J Pain Res ; 6: 539-47, 2013.
Artículo en Inglés | MEDLINE | ID: mdl-23874121

RESUMEN

BACKGROUND: Management of neuropathic pain (NeP) associated with spinal cord injury (SCI) is difficult. This report presents a systematic literature review and comparison of the efficacy and safety of pharmacologic therapies for treating SCI-associated NeP. METHODS: Medline, Embase, Cochrane, and Database of Abstracts of Reviews of Effects were searched through December 2011 for randomized, blinded, and controlled clinical trials of SCI-associated NeP meeting predefined inclusion criteria. Efficacy outcomes of interest were pain reduction on the 11-point numeric rating scale (NRS) or 100 mm visual analog scale and proportion of patients achieving ≥30% or ≥50% pain reduction. Discontinuations and adverse events (AEs) were also assessed, for which Bayesian meta-analytic indirect comparisons were performed. RESULTS: Of the nine studies included in the analysis, samples were <100 patients, except for one pregabalin study (n = 136). Standard errors for the NRS outcome were often not reported, precluding quantitative comparisons across treatments.

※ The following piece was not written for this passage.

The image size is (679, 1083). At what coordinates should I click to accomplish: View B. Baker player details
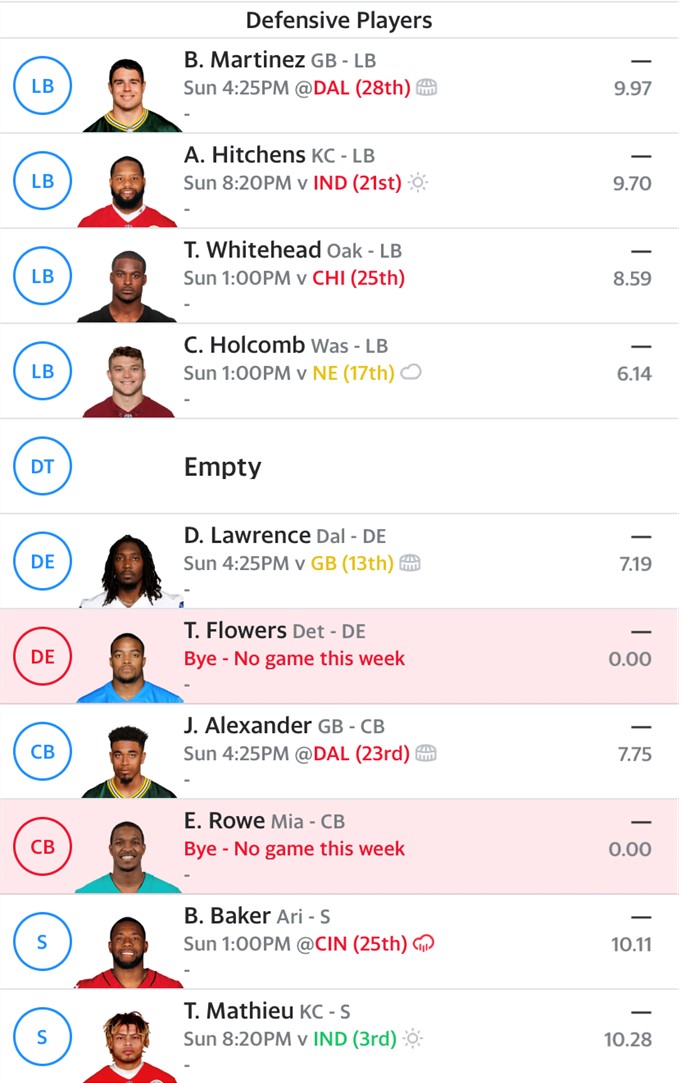[x=227, y=915]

Estimated 11-point NRS pain reduction relative to placebo was -1.72 for pregabalin, -1.65 for amitriptyline, -1.0 for duloxetine, -1 (median) for levetiracetam, -0.27 for gabapentin, 1 (median) for lamotrigine, and 2 for dronabinol. Risk ratios relative to placebo for 30% improvement were 0.71 for levetiracetam and 2.56 for pregabalin, and 0.94 and 2.91, respectively, for 50% improvement. Meta-analytic comparisons showed significantly more AEs with pregabalin and tramadol compared with placebo, and no differences between placebo and any treatment for discontinuations. CONCLUSIONS: Studies of SCI-associated NeP were few, small, and reported insufficient data for quantitative comparisons of efficacy. However, available data suggested pregabalin was associated with more favorable efficacy for all outcome measures examined, and that the risks of AEs and discontinuations were found to be similar among the therapies.